## REQUIREMENTS
Output every row below verbatim, leaving each character as it is.

(Target pointing data)
++++++++

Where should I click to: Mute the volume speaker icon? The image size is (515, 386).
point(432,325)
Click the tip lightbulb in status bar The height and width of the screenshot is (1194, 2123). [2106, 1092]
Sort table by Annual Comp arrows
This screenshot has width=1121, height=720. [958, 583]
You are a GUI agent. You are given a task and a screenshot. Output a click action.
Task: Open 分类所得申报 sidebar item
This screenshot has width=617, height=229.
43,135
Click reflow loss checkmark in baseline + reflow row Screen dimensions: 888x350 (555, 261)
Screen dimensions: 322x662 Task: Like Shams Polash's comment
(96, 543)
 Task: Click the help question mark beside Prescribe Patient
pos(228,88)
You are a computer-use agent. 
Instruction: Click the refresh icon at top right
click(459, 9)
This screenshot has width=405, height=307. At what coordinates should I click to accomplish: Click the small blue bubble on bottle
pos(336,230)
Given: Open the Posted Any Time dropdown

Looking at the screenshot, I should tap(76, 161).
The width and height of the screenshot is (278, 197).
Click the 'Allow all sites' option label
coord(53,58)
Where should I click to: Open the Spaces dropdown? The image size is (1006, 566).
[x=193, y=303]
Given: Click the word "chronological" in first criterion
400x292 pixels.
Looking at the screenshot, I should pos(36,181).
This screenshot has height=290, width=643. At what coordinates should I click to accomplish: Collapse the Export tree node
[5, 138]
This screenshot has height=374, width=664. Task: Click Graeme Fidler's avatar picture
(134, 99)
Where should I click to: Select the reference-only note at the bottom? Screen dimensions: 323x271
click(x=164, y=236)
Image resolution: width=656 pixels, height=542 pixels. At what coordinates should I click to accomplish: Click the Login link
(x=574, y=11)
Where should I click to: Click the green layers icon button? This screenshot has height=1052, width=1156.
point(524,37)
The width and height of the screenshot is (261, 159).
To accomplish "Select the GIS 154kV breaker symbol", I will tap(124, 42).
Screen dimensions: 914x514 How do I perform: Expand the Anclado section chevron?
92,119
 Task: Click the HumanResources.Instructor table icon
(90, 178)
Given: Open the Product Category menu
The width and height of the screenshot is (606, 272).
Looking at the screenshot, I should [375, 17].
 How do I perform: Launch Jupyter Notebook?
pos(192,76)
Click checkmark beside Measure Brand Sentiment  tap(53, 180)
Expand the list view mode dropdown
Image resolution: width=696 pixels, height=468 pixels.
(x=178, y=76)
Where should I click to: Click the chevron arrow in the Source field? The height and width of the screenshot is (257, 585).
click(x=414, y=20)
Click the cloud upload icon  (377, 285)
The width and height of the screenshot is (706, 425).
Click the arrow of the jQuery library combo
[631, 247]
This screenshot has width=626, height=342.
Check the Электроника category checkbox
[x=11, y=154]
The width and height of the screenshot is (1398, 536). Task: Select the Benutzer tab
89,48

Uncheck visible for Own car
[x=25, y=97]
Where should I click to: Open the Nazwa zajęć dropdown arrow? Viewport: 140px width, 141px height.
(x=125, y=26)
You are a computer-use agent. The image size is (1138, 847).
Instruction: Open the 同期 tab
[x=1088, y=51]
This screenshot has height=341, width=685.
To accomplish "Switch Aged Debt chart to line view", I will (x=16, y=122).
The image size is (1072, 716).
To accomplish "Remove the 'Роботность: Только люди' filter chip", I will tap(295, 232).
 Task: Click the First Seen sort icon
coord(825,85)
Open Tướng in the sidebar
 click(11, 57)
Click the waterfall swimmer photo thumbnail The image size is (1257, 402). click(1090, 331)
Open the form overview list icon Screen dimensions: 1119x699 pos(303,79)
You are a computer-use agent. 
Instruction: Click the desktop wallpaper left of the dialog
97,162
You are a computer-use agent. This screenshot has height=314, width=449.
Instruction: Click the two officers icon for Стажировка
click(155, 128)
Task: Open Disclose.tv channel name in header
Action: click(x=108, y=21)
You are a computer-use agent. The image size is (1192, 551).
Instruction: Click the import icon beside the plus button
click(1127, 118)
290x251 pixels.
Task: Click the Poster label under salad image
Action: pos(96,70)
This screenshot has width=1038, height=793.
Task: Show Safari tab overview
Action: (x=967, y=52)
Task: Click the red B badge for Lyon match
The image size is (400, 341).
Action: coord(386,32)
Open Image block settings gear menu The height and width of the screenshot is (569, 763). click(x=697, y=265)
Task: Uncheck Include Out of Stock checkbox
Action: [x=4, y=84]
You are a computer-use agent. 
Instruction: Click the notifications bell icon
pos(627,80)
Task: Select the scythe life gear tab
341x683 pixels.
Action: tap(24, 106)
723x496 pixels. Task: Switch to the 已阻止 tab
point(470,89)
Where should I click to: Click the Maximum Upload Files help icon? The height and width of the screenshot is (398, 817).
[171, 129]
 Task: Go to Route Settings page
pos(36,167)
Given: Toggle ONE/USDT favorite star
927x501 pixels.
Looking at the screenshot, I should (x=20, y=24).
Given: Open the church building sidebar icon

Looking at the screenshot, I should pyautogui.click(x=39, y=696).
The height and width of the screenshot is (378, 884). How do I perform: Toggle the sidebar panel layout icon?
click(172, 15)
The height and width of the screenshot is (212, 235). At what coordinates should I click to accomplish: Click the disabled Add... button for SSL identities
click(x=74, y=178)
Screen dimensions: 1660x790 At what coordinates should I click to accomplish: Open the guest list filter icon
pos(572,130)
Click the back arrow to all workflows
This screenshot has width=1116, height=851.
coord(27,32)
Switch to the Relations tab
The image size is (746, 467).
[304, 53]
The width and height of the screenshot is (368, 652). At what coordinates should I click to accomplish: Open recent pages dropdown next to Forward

++++++++

## CORRECT RESULT
Where should I click to: Mute the volume speaker icon? The image size is (515, 386).
point(432,325)
Click the tip lightbulb in status bar The height and width of the screenshot is (1194, 2123). [2106, 1092]
Sort table by Annual Comp arrows
This screenshot has width=1121, height=720. [958, 583]
You are a GUI agent. You are given a task and a screenshot. Output a click action.
Task: Open 分类所得申报 sidebar item
This screenshot has width=617, height=229.
43,135
Click reflow loss checkmark in baseline + reflow row Screen dimensions: 888x350 (555, 261)
Screen dimensions: 322x662 Task: Like Shams Polash's comment
(96, 543)
 Task: Click the help question mark beside Prescribe Patient
pos(228,88)
You are a computer-use agent. 
Instruction: Click the refresh icon at top right
click(459, 9)
This screenshot has width=405, height=307. At what coordinates should I click to accomplish: Click the small blue bubble on bottle
pos(336,230)
Given: Open the Posted Any Time dropdown

Looking at the screenshot, I should tap(76, 161).
The width and height of the screenshot is (278, 197).
Click the 'Allow all sites' option label
coord(53,58)
Where should I click to: Open the Spaces dropdown? The image size is (1006, 566).
[x=193, y=303]
Given: Click the word "chronological" in first criterion
400x292 pixels.
Looking at the screenshot, I should pos(36,181).
This screenshot has height=290, width=643. At what coordinates should I click to accomplish: Collapse the Export tree node
[5, 138]
This screenshot has height=374, width=664. Task: Click Graeme Fidler's avatar picture
(134, 99)
Where should I click to: Select the reference-only note at the bottom? Screen dimensions: 323x271
click(x=164, y=236)
Image resolution: width=656 pixels, height=542 pixels. At what coordinates should I click to accomplish: Click the Login link
(x=574, y=11)
Where should I click to: Click the green layers icon button? This screenshot has height=1052, width=1156.
point(524,37)
The width and height of the screenshot is (261, 159).
To accomplish "Select the GIS 154kV breaker symbol", I will tap(124, 42).
Screen dimensions: 914x514 How do I perform: Expand the Anclado section chevron?
92,119
 Task: Click the HumanResources.Instructor table icon
(90, 178)
Given: Open the Product Category menu
The width and height of the screenshot is (606, 272).
Looking at the screenshot, I should [375, 17].
 How do I perform: Launch Jupyter Notebook?
pos(192,76)
Click checkmark beside Measure Brand Sentiment  tap(53, 180)
Expand the list view mode dropdown
Image resolution: width=696 pixels, height=468 pixels.
(x=178, y=76)
Where should I click to: Click the chevron arrow in the Source field? The height and width of the screenshot is (257, 585).
click(x=414, y=20)
Click the cloud upload icon  (377, 285)
The width and height of the screenshot is (706, 425).
Click the arrow of the jQuery library combo
[631, 247]
This screenshot has width=626, height=342.
Check the Электроника category checkbox
[x=11, y=154]
The width and height of the screenshot is (1398, 536). Task: Select the Benutzer tab
89,48

Uncheck visible for Own car
[x=25, y=97]
Where should I click to: Open the Nazwa zajęć dropdown arrow? Viewport: 140px width, 141px height.
(x=125, y=26)
You are a computer-use agent. The image size is (1138, 847).
Instruction: Open the 同期 tab
[x=1088, y=51]
This screenshot has height=341, width=685.
To accomplish "Switch Aged Debt chart to line view", I will (x=16, y=122).
The image size is (1072, 716).
To accomplish "Remove the 'Роботность: Только люди' filter chip", I will tap(295, 232).
 Task: Click the First Seen sort icon
coord(825,85)
Open Tướng in the sidebar
 click(11, 57)
Click the waterfall swimmer photo thumbnail The image size is (1257, 402). click(1090, 331)
Open the form overview list icon Screen dimensions: 1119x699 pos(303,79)
You are a computer-use agent. 
Instruction: Click the desktop wallpaper left of the dialog
97,162
You are a computer-use agent. This screenshot has height=314, width=449.
Instruction: Click the two officers icon for Стажировка
click(155, 128)
Task: Open Disclose.tv channel name in header
Action: click(x=108, y=21)
You are a computer-use agent. The image size is (1192, 551).
Instruction: Click the import icon beside the plus button
click(1127, 118)
290x251 pixels.
Task: Click the Poster label under salad image
Action: pos(96,70)
This screenshot has width=1038, height=793.
Task: Show Safari tab overview
Action: (x=967, y=52)
Task: Click the red B badge for Lyon match
The image size is (400, 341).
Action: coord(386,32)
Open Image block settings gear menu The height and width of the screenshot is (569, 763). click(x=697, y=265)
Task: Uncheck Include Out of Stock checkbox
Action: [x=4, y=84]
You are a computer-use agent. 
Instruction: Click the notifications bell icon
pos(627,80)
Task: Select the scythe life gear tab
341x683 pixels.
Action: tap(24, 106)
723x496 pixels. Task: Switch to the 已阻止 tab
point(470,89)
Where should I click to: Click the Maximum Upload Files help icon? The height and width of the screenshot is (398, 817).
[171, 129]
 Task: Go to Route Settings page
pos(36,167)
Given: Toggle ONE/USDT favorite star
927x501 pixels.
Looking at the screenshot, I should (x=20, y=24).
Given: Open the church building sidebar icon

Looking at the screenshot, I should pyautogui.click(x=39, y=696).
The height and width of the screenshot is (378, 884). How do I perform: Toggle the sidebar panel layout icon?
click(172, 15)
The height and width of the screenshot is (212, 235). At what coordinates should I click to accomplish: Click the disabled Add... button for SSL identities
click(x=74, y=178)
Screen dimensions: 1660x790 At what coordinates should I click to accomplish: Open the guest list filter icon
pos(572,130)
Click the back arrow to all workflows
This screenshot has width=1116, height=851.
coord(27,32)
Switch to the Relations tab
The image size is (746, 467).
[304, 53]
The width and height of the screenshot is (368, 652). At what coordinates should I click to accomplish: Open recent pages dropdown next to Forward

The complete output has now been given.